In 1775, Peter Clark established a pottery at Lyndeboro, New Hampshire, where he made various types of pots, jars, and jugs. The clay used came out red after firing, but this was generally covered with a deep-brown glaze. Redware was the first kind of pottery to be made in New England, but as it was coarse and not very tough it was largely supplanted by stoneware. After Peter Clark's death his sons carried on the business. Examples of this New Hampshire pottery are scarce.

There were other small potteries at New Durham, Moultonboro, and Nashua, New Hampshire. The Hampshire Pottery at Keene was a group of latter-day potters, who began making redware in 1871, but afterward added stoneware and majolica. Some original work was produced here before the factory finally closed in 1926.

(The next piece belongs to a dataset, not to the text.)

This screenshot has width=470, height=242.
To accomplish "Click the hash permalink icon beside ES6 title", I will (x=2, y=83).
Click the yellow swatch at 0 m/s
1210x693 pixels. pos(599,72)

Volumes have been written about the ceramic history of Vermont because of the important part the Bennington potteries played in the development of the industry in America. The first pottery in the state was established at Bennington in 1793 by John and William Norton. John was a Connecticut Yankee from the town of Goshen. He served as a captain during the Revolution and soon after peace was declared migrated to Vermont, which was then the stamping ground of numerous men who had become unsettled by the war. The Nortons started by making redware, but in i 80o commenced the manufacture of salt-glazed and lead-glazed stoneware under the name of the Norton Stoneware Company. John Norton, who withdrew in 1823, was succeeded by his sons Lumus and John, Jr., and for over a century, or until 1894, members of the Norton family were engaged in the business at Bennington.

John Norton's grandson, Julius, entered into a partnership with Fenton and Hall in 1846, but two years later the firm was dissolved, and a new one formed by Lyman and Fenton, who changed the name the following year to the United States Pottery Company. Another plant was built and the business carried on independently of the Norton Stoneware Company.

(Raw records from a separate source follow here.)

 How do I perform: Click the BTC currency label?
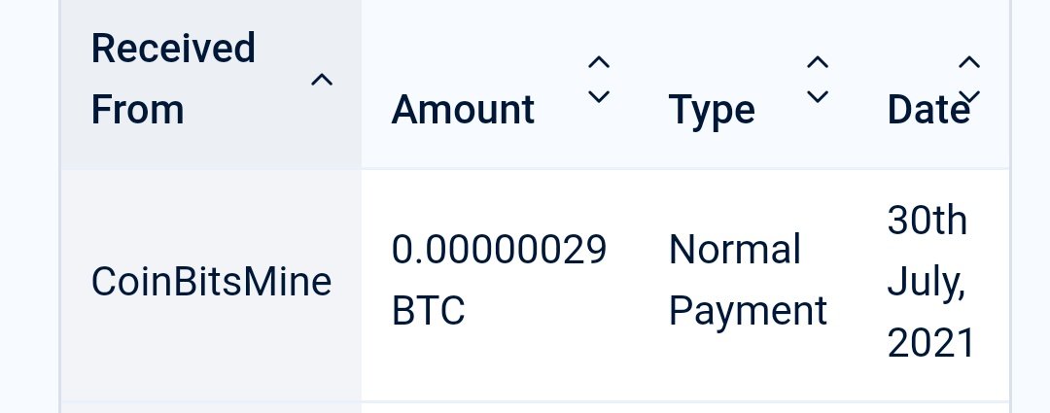(x=428, y=311)
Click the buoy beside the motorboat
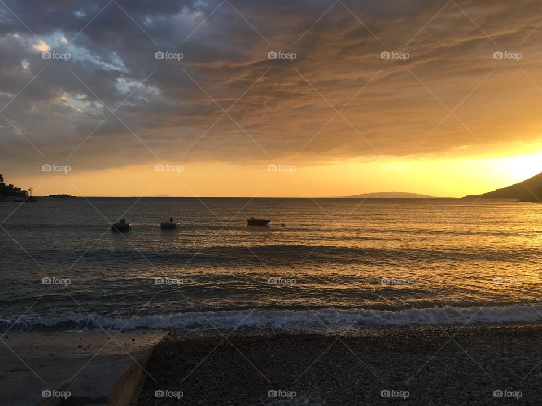The image size is (542, 406). point(281,226)
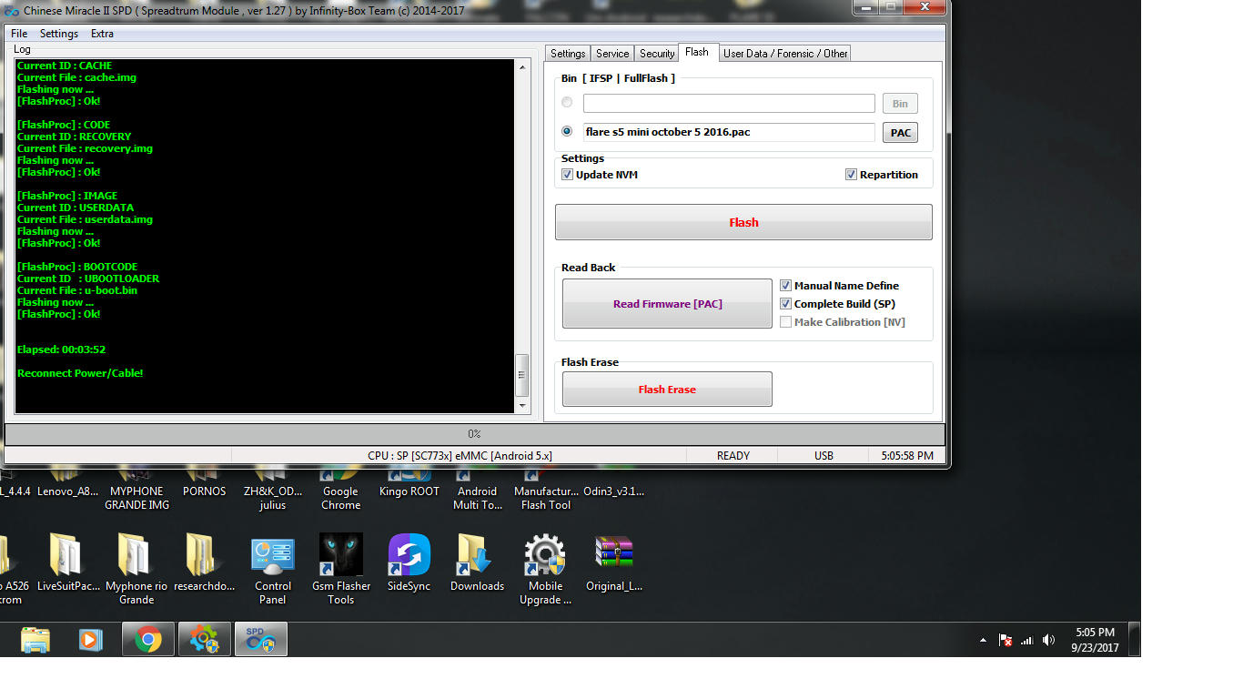Uncheck the Repartition option
Image resolution: width=1243 pixels, height=699 pixels.
pyautogui.click(x=852, y=175)
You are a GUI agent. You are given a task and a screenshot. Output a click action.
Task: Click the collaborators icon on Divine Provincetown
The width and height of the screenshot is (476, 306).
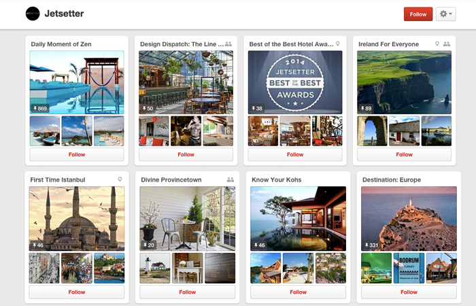point(231,180)
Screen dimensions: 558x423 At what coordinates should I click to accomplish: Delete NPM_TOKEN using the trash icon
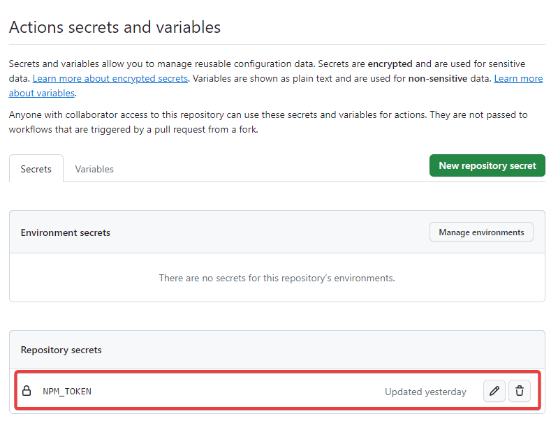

Under the management of Christopher Webber Fenton the pottery made at Bennington became famous. Born in Dorset, Vermont, in i808, Fenton was a nephew of Richard Fenton, who established a pottery at Saint Johnsbury, Vermont, the year Christopher was born. This pottery lasted until 18 5 9. The success of the Bennington factory is generally attributed less to Fenton's abilities as a potter than to his business talents. Credit for the production of fine pieces is given to Decius W. Clark and Daniel Creatbach. Certainly one reason for the success of the ware produced at Bennington was that they were not afraid to experiment with new forms. Just what objects will or will not find favor with the public has always been difficult to predict, but Fenton and his colleagues seem to have been fortunate in this respect. A great variety of articles was produced in Rockingham, Parian, and other wares in a wide range of colors. So diversified was the output that collectors sometimes specialize in Bennington pitchers, figures, or other pieces. John Spargo, who has written many books on many subjects, is the author of several fine ones dealing with the work of these potters. The United States Pottery Company closed its plant in 1858- Christopher Fenton died in 1865.

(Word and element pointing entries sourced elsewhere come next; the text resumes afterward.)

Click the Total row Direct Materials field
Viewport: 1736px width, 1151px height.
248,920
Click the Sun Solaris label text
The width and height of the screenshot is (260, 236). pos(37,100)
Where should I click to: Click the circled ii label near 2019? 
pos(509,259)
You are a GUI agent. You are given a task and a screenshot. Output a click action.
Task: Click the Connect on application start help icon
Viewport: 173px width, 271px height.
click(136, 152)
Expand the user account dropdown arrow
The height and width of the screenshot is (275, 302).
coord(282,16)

Although machines today do much of the work that was formerly done by hand in the potteries, the skill and craftsmanship of bygone days that has come down the years has lost none of its importance. From the research laboratory come fresh ways and means of doing things that the old-time potter may have dreamed of but did not know. Antique pottery gives one some idea of the artistic heritage of the world's oldest industry.